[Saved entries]
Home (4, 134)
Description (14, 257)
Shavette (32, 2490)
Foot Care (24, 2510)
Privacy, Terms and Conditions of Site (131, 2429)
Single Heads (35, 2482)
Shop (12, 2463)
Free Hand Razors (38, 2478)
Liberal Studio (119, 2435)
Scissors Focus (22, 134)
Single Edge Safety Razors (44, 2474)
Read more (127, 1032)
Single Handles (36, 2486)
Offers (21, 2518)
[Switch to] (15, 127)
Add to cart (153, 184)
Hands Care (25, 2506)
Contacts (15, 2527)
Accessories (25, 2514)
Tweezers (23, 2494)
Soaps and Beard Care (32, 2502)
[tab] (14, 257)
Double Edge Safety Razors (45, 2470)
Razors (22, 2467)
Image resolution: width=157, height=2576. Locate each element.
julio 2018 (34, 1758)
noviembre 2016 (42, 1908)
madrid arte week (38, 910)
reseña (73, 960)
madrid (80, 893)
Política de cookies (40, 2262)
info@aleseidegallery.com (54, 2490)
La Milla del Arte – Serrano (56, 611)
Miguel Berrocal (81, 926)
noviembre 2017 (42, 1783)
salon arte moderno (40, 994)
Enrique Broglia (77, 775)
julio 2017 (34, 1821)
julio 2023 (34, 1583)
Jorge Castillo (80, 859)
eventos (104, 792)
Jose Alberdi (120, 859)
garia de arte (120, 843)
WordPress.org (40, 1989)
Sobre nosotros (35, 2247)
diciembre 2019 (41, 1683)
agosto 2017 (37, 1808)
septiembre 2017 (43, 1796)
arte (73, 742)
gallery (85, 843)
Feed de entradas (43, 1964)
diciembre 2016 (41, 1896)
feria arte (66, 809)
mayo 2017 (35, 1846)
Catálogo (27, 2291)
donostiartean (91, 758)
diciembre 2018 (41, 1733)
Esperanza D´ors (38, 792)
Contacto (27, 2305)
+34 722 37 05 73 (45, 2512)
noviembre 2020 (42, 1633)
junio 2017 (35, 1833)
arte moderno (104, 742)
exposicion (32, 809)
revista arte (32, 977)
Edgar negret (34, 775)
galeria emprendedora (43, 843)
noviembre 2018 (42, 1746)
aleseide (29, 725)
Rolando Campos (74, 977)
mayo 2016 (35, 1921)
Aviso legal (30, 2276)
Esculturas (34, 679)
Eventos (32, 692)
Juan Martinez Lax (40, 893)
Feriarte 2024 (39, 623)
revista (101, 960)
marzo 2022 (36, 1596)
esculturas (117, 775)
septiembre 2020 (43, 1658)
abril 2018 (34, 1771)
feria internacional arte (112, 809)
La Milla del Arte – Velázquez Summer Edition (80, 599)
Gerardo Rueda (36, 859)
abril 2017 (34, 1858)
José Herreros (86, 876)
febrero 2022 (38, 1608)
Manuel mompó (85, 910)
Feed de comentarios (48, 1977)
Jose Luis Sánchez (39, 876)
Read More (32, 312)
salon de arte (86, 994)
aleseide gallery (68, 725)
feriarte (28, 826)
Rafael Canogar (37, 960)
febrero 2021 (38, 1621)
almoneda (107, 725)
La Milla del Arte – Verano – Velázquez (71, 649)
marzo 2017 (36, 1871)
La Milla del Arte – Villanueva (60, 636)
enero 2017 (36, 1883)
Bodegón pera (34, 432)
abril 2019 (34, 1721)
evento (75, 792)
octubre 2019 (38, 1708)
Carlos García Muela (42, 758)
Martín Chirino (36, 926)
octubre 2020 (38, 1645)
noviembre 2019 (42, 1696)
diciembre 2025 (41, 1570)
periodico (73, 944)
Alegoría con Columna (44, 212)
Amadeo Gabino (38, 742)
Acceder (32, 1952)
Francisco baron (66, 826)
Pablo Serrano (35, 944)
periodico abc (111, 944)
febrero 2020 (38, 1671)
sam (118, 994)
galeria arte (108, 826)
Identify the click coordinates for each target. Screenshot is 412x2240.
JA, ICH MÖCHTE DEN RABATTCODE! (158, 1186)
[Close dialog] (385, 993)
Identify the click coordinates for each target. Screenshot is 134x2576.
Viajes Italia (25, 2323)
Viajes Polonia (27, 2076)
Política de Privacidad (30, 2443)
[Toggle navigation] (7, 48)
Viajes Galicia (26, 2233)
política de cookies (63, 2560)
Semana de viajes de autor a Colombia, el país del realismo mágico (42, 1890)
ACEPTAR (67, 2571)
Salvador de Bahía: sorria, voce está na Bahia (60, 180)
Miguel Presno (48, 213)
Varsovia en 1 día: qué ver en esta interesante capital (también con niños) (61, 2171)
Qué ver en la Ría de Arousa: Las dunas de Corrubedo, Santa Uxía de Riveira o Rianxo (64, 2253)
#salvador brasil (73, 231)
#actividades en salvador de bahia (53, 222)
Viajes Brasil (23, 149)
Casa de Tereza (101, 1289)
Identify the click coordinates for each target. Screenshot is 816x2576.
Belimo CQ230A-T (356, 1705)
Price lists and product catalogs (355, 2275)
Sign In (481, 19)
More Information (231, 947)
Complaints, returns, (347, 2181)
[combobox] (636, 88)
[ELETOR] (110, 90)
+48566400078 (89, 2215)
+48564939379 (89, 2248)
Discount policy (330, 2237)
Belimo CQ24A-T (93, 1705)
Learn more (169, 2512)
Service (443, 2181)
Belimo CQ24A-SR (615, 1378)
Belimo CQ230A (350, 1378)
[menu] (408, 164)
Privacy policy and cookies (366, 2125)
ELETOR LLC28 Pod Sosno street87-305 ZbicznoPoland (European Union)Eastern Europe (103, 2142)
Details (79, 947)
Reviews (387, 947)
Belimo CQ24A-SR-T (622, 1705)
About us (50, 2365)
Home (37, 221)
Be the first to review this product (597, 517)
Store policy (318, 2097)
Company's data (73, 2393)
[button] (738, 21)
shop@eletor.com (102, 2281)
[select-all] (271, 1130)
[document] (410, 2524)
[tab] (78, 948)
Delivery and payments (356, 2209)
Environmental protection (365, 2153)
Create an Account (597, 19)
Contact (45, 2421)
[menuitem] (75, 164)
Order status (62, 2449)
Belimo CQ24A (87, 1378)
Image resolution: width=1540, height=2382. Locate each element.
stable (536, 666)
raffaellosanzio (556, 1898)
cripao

Problem details
Gather each line in the data that holds the string "Safety".

Solution
Single Edge Safety Razors (44, 2474)
Double Edge Safety Razors (45, 2470)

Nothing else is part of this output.